Joe Simpson’s work has a resemblance to good primitive painting: he can do one thing very well. When finally on page 271 we start up the north ridge of Ranrapalca the prose is crisp, the action vivid. But outside the alpine environment he lacks narrative gift. (It’s that “I” that keeps getting in the way). It is often unclear what he hopes to accomplish with a scene, as at the Kathmandu hotel with Loma and the kid shouting outside. Does he have erotic feelings for the teacher? Why isn’t he curious to hear her story? These questions are not explored. Nor are the possibilities of farce developed.

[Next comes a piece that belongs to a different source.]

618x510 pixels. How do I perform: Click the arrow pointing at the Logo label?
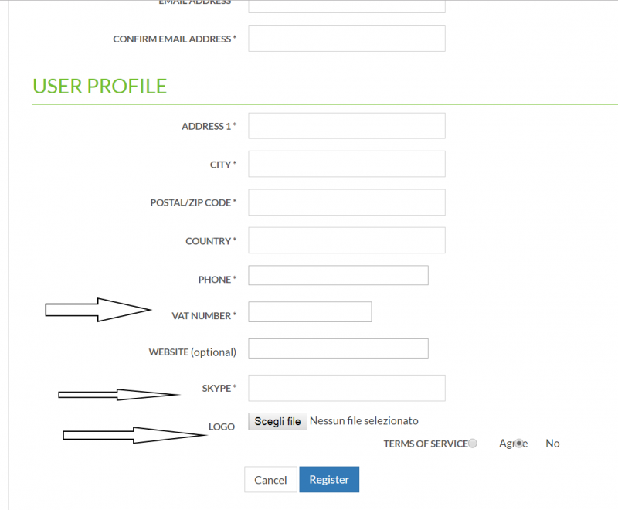click(134, 435)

On page 217 we discover the existence of a Sheffield live-in girl friend who has packed up and left while Simpson was attempting Cho Oyu. He finds her note and keys on the table.

“Ah, well, that’s seven years down the drain,” I said with feigned bravado.

“Look, I’m sorry it was like this, Joe,” says a friend.

“It’s okay. It’s not your fault, mate.” I re-read the letter and then crumpled it up. I tried to be angry but only succeeded in feeling sad and ashamed of myself. “I can’t blame her really. I was pretty stupid, I suppose.”

“Yeah, well maybe if…."

“No, it’s okay, don’t worry about it.” I stopped Tom from getting into embarrassing analysis. “I thought this might happen. I mean, not like this, but it was going that way. I just wish I could have been more honest about it and not hurt her so badly. I never wanted that to happen.”

That’s a sample of 1) Simpson’s tin ear for dialogue, and 2) his irritating emotional reticence, a counter-productive trait in an autobiographer. What’s more, like many of us, he is a poor observer and reporter of detail. The immediate scene around him (be it a bar or the expedition cook tent) comes to us fuzzy, filtered by lugubriousness. Even his closest friends are one-dimensional.

Though clearly likable and intelligent, the shy, uneasy Simpson lacks engagement, something he’ll have to develop if he is to continue learning the writer’s trade. In this book he was ill-served by his editor at Jonathan Cape, who should have leveled:

“Joe, about bleeding Tibet and the Holocaust, let’s just stuff it, eh?”